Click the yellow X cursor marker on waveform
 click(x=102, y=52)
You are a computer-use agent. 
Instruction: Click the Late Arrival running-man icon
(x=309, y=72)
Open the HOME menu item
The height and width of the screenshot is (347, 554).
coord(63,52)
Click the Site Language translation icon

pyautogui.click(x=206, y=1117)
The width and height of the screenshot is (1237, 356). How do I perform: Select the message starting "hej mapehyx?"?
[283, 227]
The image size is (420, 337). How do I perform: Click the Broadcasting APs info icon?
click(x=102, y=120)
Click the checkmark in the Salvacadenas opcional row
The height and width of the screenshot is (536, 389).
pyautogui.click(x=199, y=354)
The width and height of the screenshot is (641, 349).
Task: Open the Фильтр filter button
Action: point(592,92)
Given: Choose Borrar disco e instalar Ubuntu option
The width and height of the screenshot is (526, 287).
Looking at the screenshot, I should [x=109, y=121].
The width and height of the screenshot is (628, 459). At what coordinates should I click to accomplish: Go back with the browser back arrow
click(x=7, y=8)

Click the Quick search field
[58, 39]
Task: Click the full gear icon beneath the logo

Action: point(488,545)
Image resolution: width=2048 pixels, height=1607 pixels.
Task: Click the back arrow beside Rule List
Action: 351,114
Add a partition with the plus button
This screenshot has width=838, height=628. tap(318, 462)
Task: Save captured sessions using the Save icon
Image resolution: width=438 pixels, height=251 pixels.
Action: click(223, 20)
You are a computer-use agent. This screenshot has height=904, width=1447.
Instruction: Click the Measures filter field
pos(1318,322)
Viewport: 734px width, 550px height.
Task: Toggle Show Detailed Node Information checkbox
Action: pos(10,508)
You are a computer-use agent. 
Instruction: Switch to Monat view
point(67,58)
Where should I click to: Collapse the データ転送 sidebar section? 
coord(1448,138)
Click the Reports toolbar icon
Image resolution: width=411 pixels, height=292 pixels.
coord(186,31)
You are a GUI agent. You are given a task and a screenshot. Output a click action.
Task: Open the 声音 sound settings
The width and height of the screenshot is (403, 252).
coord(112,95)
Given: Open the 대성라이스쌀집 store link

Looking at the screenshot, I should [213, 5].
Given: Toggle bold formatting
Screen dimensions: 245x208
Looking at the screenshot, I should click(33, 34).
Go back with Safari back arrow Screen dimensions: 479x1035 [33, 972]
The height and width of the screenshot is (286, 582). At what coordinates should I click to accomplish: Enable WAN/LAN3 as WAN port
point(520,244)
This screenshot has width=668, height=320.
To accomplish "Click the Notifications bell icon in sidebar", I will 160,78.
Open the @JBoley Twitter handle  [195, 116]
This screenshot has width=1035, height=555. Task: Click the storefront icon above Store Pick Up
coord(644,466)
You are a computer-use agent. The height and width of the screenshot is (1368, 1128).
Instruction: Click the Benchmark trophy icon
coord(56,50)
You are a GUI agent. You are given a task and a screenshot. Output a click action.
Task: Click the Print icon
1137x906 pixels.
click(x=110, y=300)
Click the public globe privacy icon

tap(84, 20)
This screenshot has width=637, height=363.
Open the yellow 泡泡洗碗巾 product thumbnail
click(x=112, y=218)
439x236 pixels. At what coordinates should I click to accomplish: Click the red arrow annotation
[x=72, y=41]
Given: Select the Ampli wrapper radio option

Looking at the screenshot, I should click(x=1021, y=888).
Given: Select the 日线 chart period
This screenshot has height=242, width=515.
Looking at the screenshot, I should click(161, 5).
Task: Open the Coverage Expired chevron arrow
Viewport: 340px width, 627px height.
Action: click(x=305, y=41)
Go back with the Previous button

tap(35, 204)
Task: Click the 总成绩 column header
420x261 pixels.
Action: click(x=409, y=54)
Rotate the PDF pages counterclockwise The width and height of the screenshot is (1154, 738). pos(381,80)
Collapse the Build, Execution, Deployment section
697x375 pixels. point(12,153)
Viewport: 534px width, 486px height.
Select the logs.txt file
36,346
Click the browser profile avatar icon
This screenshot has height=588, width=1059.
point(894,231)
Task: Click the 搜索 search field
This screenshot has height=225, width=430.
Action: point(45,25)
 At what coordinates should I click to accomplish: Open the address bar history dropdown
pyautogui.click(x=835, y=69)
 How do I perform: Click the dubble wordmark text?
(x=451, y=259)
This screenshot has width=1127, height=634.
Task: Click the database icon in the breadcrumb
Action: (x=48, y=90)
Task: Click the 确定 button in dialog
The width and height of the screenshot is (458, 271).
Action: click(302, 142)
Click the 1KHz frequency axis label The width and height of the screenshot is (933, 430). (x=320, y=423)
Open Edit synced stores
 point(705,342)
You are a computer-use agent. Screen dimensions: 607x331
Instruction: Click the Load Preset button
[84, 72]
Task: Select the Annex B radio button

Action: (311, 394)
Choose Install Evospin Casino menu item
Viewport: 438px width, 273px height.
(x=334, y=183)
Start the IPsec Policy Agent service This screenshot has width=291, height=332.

- OBJECTIVE: Copy the lines that begin at the one containing "Go back with Safari" and stop after the one containing "Open the @JBoley", reproducing each line in full. Shift every coordinate in the answers up by adding 63 to it.

- SOLUTION FOR THIS PROBLEM:
Go back with Safari back arrow Screen dimensions: 479x1035 [96, 1035]
The height and width of the screenshot is (286, 582). At what coordinates should I click to accomplish: Enable WAN/LAN3 as WAN port
point(583,307)
This screenshot has width=668, height=320.
To accomplish "Click the Notifications bell icon in sidebar", I will 223,141.
Open the @JBoley Twitter handle  [258, 179]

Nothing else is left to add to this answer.